You study a type of glia called astrocytes in this paper. Why are they important?
Astrocytes help neurons process incoming signals; they keep synapses (junctions between neurons) functioning properly, and they maintain metabolism in the brain and nervous system. But there's a lot left to understand about astrocytes and how they interact with each other and with neurons.
After injury or in degenerative diseases, astrocytes are quick to react, and much of the research has pointed to their negative effects. They recruit damaging immune cells, shut down the connections between neurons, and even kill the neurons directly. But it turns out, not all astrocytes are bad; there are good ones, too. In healthy people, good astrocytes maintain a proper environment for neurons and, in injured patients, wall off the injured area and make a glial scar so that the injured area doesn't spread.
New data in this paper offer a clearer understanding of how good and bad astrocytes can interact. We've now discovered that one of the jobs of the good astrocytes is to suppress specific types of bad glial cells that invade after injury or during disease and contribute to neuron death.
How would you treat glaucoma with glial-targeted therapy?
Our goal is to increase the proliferation of good astrocytes, to help control the bad ones.

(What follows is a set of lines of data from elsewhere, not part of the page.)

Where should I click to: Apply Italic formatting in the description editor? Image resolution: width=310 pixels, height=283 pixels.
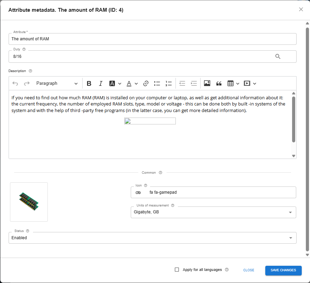(x=100, y=83)
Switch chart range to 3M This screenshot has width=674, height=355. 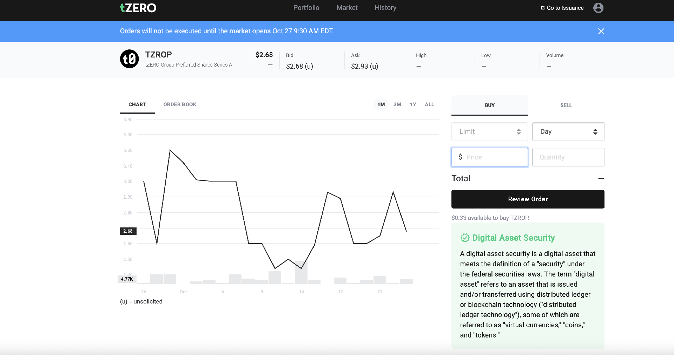click(x=397, y=104)
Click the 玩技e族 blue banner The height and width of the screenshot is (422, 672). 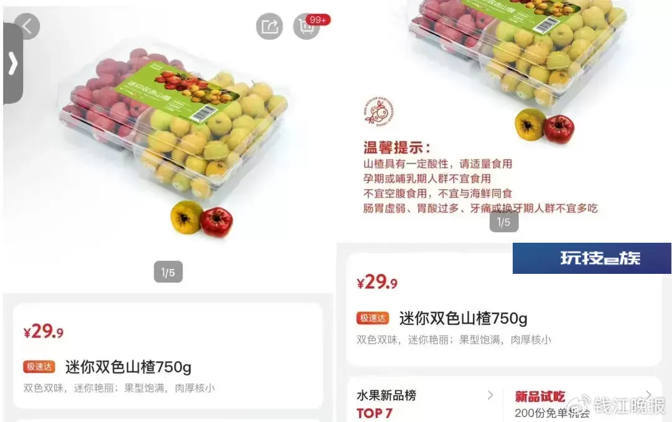[x=592, y=258]
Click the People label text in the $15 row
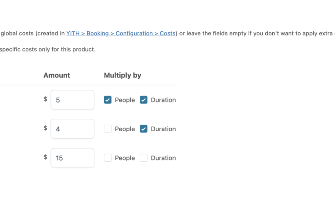335x197 pixels. point(125,158)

In the study, we discovered a new way to use gene therapy to target the optic nerve head -- where the optic nerve meets the eyeball which becomes damaged in glaucoma and other optic neuropathies. We used a virus to deliver genes specifically to the astrocytes in this region. Those genes altered the level of a molecule called cyclic AMP, which increases proliferation of these good astrocytes, helping them to overtake the bad ones. When the bad glial cells were stopped, that increased the survival of the retinal ganglion cells, which are the neurons that degenerate in optic nerve diseases like glaucoma.

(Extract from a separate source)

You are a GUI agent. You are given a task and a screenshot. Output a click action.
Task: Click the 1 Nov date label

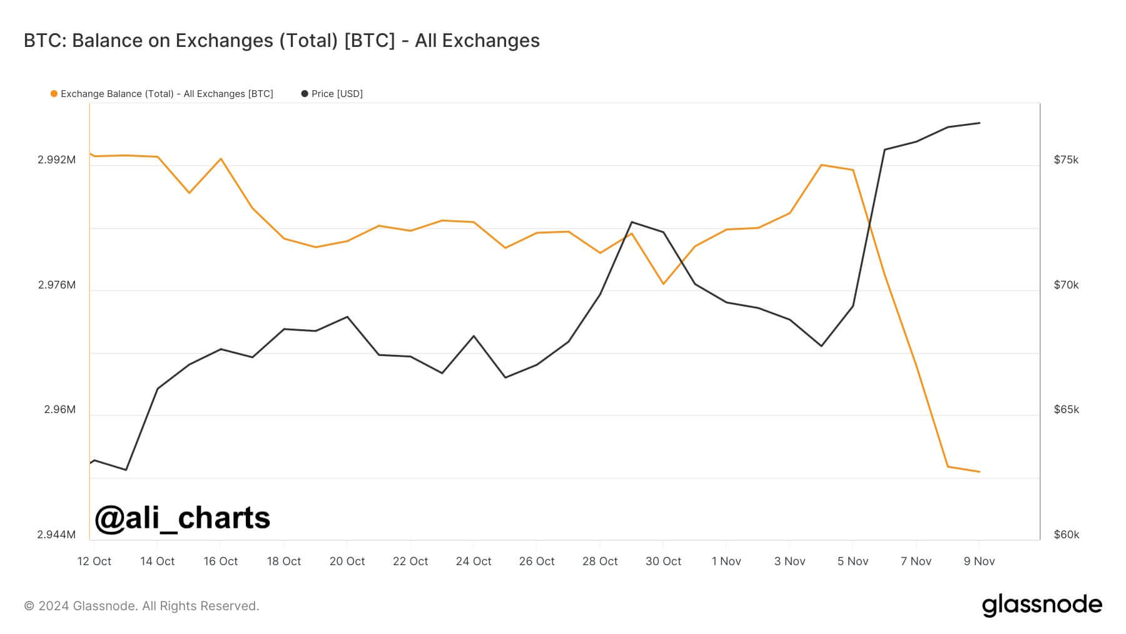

What are the potential implications for patients with these drugs?
The goal of gliotherapeutics includes slowing down the disease or spread of the injury. If we could give patients a gene therapy shot -- developed based on our findings in the paper -- and get their sick neurons to work more effectively, improving their function, that would be a fantastic benefit. Targeting glial cells could also promote regeneration in the visual system, with the potential to restore vision in patients.
The same glial cells and processes are likely present throughout the brain and relevant to other diseases of the nervous system. We only studied the optic nerve in our latest paper, but our findings may be more broadly applicable to promote restoration of damaged neurons throughout the central nervous system. This remains to be tested, and we look forward to carrying these critical next steps forward.